Не у одной меня, наверное, встал тогда перед глазами образ нашей общей «матери»: добрые, со всегдашней еле приметной улыбкой глаза, ласковое напутствие при расставании. Екатерина Никифоровна сопровождала роту до самой армии, сдала «дочек» с рук на руки командованию. Ей мы были обязаны тому, как тепло приняли нас в армии, она добилась и того, что снайперскую роту сохранили как отдельную боевую единицу. Не потому ли в курсантской «Прощальной», которую мы распевали в походе и на привалах, был посвященный ей куплет:

Не придешь ты в снайперскую школу,

Не увидишь прежних тех друзей,

И не встретишь больше ты майора,

Что считала матерью своей…

Ставский расспрашивал о подробностях фронтовой жизни, о нелегком окопном быте.

— А почему вы ничего не записываете? — полюбопытствовала Зоя. — Корреспонденты всегда записывают.

На нее зашикали: то корреспонденты, а то — писатель, понимать надо! Ставский, улыбаясь, огладил заросший рыжей щетинкой подбородок.

— И я военный корреспондент, девушки. Но к вам я надолго прикомандирован, не в последний раз видимся. Еще успеете попасть в мой кондуит! Наш разговор лишь «пробная пристрелка» — так у вас, снайперов, выражаются?

Мы попросили Владимира Петровича рассказать о себе. Как человек становится писателем, пишет книги? Некоторые из нас полагали, что все можно выдумать из головы, не выходя из своего рабочего кабинета.

— Конечно, не обязательно сидеть на дне кастрюли, чтобы знать вкус супа. — Ставский лукаво прищурился. — Но чтобы сварить хороший суп, нужно знать, сколько, чего и когда класть в кастрюлю… Кухню войны немножко знаю, в пятой вот участвую…

— Как в пятой? — ахнули мы. — Сколько ж вам, Владимир Петрович?

В семнадцать лет рослый парнишка-молотобоец из Пензы уже командовал отрядом по борьбе с контрреволюцией, позже был разведчиком, чекистом, комиссаром отдельной Кавказской краснознаменной армии. Сменив винтовку на перо рабкора, Ставский продолжал сражаться с врагами Советской власти на других участках борьбы, на трудном хлебном фронте. И снова бои: республиканская Испания, Халхин-Гол, финская кампания, наконец, Великая Отечественная.

Я смотрела на Ставского и думала: вот она, живая история Советской страны, нашей партии! Позднее мы узнали, что в Мадриде Ставский не только организовывал работу Конгресса борцов за мир, но во главе батальона интербригадовцев атаковал прорвавшихся фалангистов, а в снегах Карельского перешейка был ранен, поднимая в бой роту, оставшуюся без командира…
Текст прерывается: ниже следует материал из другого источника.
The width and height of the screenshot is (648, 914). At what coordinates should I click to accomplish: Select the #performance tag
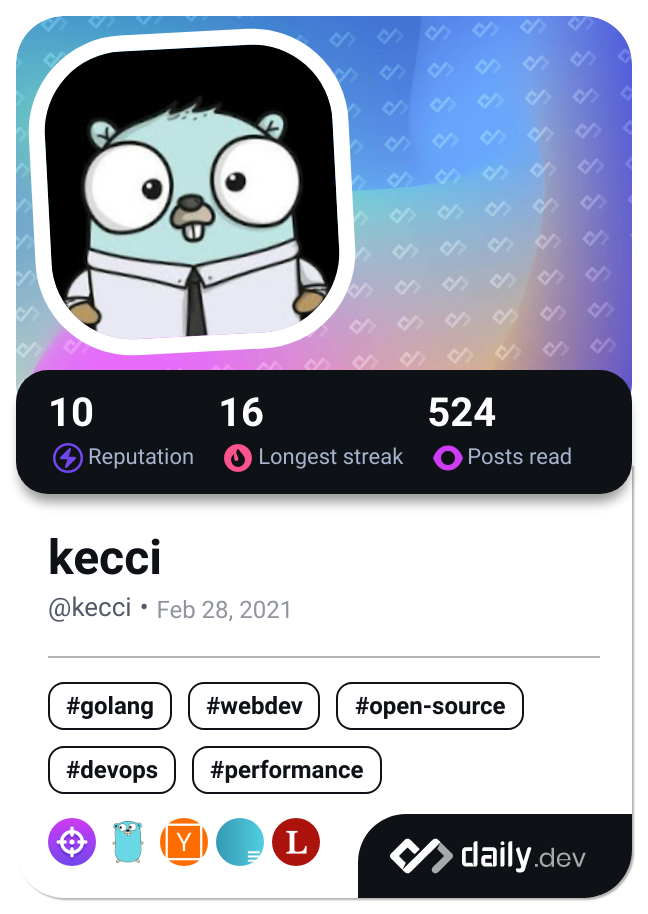[x=287, y=770]
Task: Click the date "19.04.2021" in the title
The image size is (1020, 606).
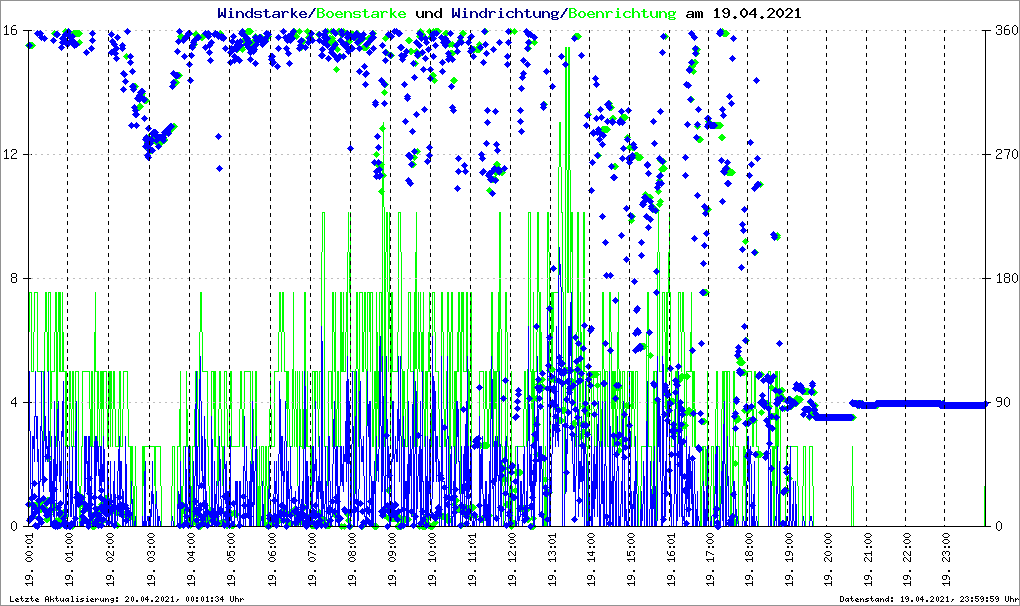Action: click(x=753, y=14)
В соседней роте рассказывали о переполохе, который произвело его появление на передовой. Одна из снайперских пар выдвинулась к самой реке, хорошо замаскировалась. Противник с того берега просматривал местность, нужно было соблюдать предельную осторожность. И вдруг снайперы слышат: кто-то пробирается к ним из тыла, ломится напрямик сквозь кусты. Все громче треск веток и камыша, все ближе чье-то сопение. Уж не кабан ли?
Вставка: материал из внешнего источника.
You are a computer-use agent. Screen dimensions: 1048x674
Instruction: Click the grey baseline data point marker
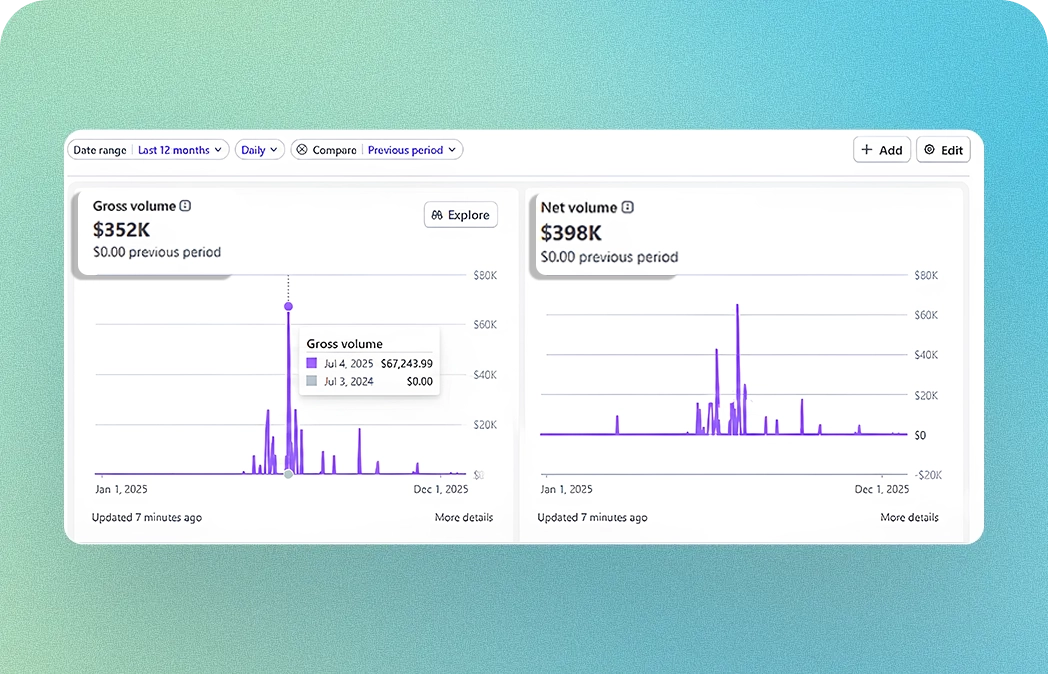pyautogui.click(x=288, y=474)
Велико было удивление девчат, когда потный, красный Ставский буквально свалился в их боевой окопчик. Отдышавшись, он еще пробовал шутить: летать рожденный не может-де ползать. Достав из кармана слипшиеся, в просаленных бумажках шоколадные конфеты, писатель угостил снайперов. За это потребовал, чтобы они разрешили ему хоть раз выстрелить.

— Трехлинейку знаю, из охотничьего палил, а из снайперской не доводилось.

Похоже, выстрел был удачен. Во всяком случае, Ставский остался доволен «не зря прожитым днем».